Instructions for the task:
Beginning at the line that contains "Where should I", repeat each line exactly through the last one of the records below, and leave out the pictures.

------ Dataset extract ------

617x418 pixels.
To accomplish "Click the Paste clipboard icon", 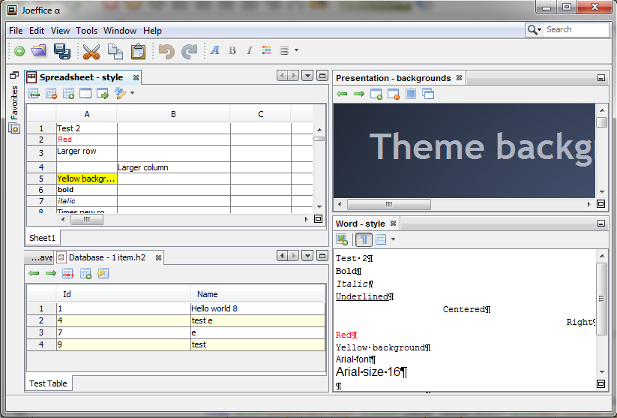I will click(x=139, y=51).
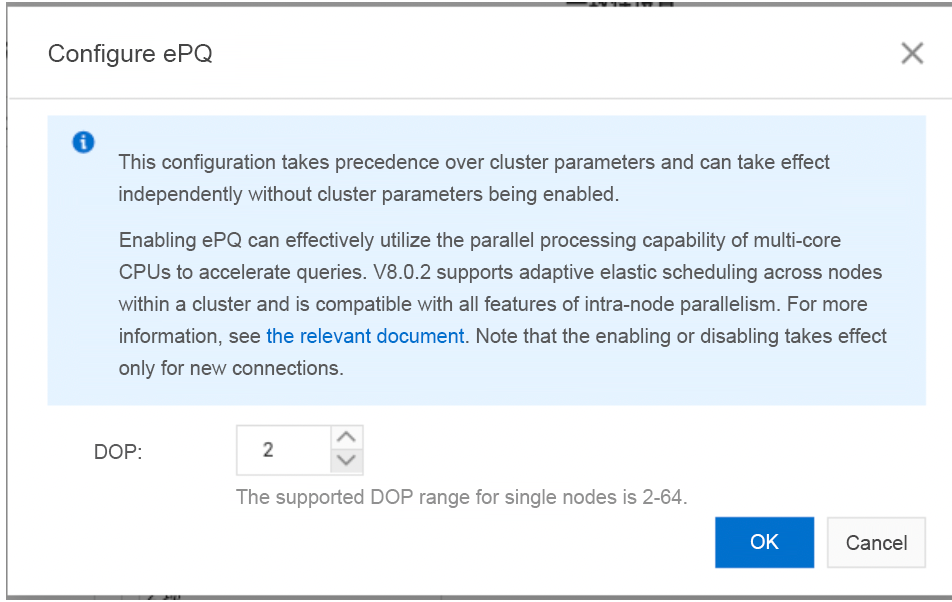Decrease DOP value with down arrow
The width and height of the screenshot is (952, 602).
coord(346,461)
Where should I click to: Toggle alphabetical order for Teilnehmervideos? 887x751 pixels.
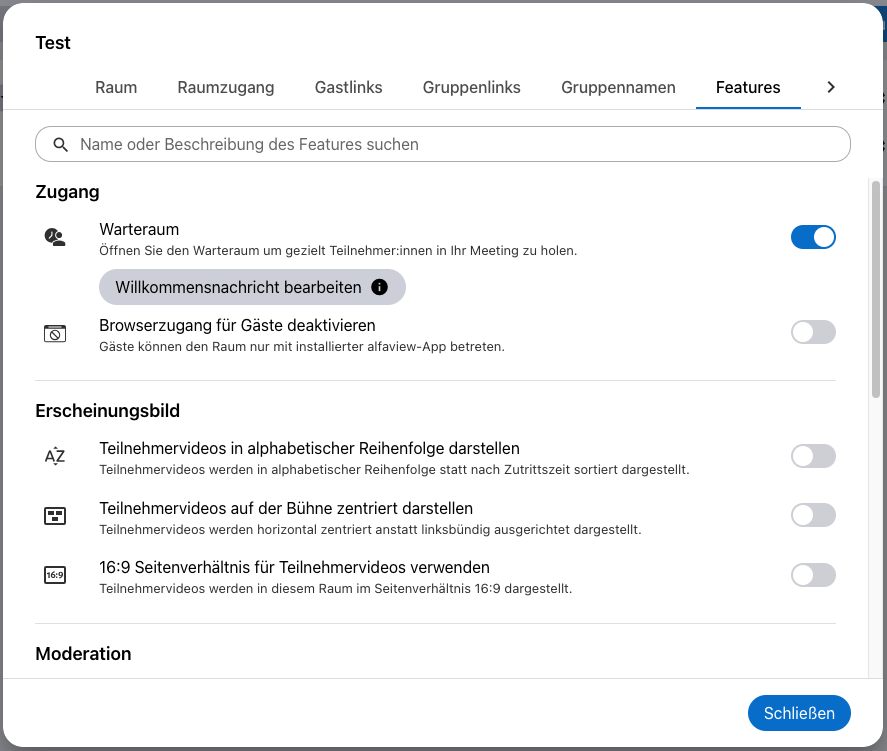(x=813, y=456)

------

Solution to this exercise:
Where should I click to: Toggle alphabetical order for Teilnehmervideos? 887x751 pixels.
(x=813, y=456)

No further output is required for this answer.